[Saved data entries]
=== Section Start ===

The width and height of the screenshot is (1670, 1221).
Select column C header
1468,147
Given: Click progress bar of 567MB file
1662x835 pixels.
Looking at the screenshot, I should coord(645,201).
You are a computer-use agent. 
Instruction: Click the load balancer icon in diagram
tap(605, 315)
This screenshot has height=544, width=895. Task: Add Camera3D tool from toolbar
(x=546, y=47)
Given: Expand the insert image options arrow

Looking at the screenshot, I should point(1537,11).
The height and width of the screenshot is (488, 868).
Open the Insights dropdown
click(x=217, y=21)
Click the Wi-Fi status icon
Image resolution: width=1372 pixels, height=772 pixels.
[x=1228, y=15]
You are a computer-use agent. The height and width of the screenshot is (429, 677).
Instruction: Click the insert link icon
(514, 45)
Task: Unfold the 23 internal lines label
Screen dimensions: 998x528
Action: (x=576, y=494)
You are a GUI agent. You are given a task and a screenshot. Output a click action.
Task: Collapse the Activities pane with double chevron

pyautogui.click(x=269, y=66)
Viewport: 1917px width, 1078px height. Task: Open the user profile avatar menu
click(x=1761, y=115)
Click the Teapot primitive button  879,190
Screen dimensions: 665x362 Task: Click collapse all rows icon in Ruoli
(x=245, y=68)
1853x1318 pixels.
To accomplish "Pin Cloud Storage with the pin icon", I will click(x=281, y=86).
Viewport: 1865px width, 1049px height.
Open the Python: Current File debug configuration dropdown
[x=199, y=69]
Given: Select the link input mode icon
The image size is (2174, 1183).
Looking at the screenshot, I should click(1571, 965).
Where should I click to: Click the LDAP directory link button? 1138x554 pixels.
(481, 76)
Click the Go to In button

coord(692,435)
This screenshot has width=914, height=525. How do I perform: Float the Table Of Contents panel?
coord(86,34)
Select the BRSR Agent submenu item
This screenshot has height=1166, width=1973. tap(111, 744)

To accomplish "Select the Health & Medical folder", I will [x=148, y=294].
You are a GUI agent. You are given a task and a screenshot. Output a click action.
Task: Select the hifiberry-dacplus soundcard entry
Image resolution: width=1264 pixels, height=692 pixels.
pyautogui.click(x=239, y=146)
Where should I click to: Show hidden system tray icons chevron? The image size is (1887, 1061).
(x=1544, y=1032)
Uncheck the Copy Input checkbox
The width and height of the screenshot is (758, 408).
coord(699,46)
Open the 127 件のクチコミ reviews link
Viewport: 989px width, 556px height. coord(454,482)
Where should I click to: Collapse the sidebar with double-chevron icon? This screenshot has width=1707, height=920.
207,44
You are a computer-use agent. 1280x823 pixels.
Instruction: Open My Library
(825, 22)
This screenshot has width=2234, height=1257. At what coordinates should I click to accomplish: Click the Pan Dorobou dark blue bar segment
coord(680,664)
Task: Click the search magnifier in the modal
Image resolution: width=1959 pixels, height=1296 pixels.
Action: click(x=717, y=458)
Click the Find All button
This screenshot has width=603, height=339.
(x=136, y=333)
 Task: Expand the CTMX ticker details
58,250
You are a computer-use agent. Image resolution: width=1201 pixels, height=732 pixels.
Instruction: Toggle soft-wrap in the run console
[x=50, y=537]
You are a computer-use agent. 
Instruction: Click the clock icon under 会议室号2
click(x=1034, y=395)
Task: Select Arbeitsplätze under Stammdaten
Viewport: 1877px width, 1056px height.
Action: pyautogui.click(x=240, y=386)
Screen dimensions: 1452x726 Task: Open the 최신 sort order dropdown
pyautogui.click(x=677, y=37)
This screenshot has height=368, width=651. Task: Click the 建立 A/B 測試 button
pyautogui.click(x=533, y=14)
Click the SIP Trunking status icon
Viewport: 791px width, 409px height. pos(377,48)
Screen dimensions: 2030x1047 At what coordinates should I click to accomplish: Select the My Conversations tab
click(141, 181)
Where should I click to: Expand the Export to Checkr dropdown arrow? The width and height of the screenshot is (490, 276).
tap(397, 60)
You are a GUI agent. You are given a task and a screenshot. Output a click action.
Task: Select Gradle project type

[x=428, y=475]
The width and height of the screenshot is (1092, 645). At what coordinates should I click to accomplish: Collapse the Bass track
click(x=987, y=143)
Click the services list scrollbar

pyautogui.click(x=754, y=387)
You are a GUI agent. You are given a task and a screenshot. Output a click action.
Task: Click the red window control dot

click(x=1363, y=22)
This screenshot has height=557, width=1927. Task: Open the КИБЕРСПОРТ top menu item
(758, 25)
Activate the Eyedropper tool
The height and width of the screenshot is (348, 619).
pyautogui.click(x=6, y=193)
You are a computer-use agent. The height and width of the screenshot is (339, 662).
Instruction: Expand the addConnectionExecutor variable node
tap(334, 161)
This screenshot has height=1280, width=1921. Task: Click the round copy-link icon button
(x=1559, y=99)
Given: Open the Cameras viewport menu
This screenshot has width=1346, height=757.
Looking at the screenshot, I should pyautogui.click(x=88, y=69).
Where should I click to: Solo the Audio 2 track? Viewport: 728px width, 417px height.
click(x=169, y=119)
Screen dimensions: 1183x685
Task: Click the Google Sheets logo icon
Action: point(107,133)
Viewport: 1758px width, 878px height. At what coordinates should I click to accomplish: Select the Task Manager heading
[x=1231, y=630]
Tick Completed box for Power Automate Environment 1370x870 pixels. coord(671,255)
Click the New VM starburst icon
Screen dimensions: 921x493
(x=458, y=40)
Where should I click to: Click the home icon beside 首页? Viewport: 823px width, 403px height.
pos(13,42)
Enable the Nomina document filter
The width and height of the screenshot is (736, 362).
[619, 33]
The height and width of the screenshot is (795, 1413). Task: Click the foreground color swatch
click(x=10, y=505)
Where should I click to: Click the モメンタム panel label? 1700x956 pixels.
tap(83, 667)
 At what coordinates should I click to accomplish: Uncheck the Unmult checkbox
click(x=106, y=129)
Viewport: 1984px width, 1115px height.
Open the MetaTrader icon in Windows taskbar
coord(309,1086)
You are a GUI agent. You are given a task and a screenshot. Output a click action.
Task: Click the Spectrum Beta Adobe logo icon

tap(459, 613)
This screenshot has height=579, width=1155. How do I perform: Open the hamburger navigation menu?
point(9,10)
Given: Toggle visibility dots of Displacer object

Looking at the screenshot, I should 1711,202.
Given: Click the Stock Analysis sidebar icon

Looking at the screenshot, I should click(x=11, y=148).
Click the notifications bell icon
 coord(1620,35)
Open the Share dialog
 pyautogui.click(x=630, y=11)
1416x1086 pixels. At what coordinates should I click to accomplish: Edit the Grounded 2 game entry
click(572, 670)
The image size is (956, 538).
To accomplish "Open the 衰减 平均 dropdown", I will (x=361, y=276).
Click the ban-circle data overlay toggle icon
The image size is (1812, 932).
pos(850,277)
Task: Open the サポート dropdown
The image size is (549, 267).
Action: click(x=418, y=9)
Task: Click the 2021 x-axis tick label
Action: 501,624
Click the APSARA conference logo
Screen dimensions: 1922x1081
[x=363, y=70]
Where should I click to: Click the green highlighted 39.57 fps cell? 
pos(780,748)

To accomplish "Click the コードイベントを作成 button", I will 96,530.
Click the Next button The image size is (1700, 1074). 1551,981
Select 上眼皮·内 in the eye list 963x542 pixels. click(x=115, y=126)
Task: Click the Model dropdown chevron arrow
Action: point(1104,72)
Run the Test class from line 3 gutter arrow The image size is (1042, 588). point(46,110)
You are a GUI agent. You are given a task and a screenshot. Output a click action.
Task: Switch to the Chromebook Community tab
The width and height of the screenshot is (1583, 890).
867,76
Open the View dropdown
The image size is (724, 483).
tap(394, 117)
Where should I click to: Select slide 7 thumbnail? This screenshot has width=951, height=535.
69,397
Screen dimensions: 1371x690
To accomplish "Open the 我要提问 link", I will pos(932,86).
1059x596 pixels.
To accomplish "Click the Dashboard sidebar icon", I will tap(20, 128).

=== Section End ===

- [PROBLEM TO SOLVE] Out of the entries above, write out only the lines between the line holding "Task: Click the Spectrum Beta Adobe logo icon" and the line holding "Run the Test", inclusive, each exactly as given.

- [EXERCISE RESPONSE]
Task: Click the Spectrum Beta Adobe logo icon

tap(459, 613)
This screenshot has height=579, width=1155. How do I perform: Open the hamburger navigation menu?
point(9,10)
Given: Toggle visibility dots of Displacer object

Looking at the screenshot, I should 1711,202.
Given: Click the Stock Analysis sidebar icon

Looking at the screenshot, I should click(x=11, y=148).
Click the notifications bell icon
 coord(1620,35)
Open the Share dialog
 pyautogui.click(x=630, y=11)
1416x1086 pixels. At what coordinates should I click to accomplish: Edit the Grounded 2 game entry
click(572, 670)
The image size is (956, 538).
To accomplish "Open the 衰减 平均 dropdown", I will (x=361, y=276).
Click the ban-circle data overlay toggle icon
The image size is (1812, 932).
pos(850,277)
Task: Open the サポート dropdown
The image size is (549, 267).
Action: click(x=418, y=9)
Task: Click the 2021 x-axis tick label
Action: 501,624
Click the APSARA conference logo
Screen dimensions: 1922x1081
[x=363, y=70]
Where should I click to: Click the green highlighted 39.57 fps cell? 
pos(780,748)

To accomplish "Click the コードイベントを作成 button", I will 96,530.
Click the Next button The image size is (1700, 1074). 1551,981
Select 上眼皮·内 in the eye list 963x542 pixels. click(x=115, y=126)
Task: Click the Model dropdown chevron arrow
Action: point(1104,72)
Run the Test class from line 3 gutter arrow The image size is (1042, 588). point(46,110)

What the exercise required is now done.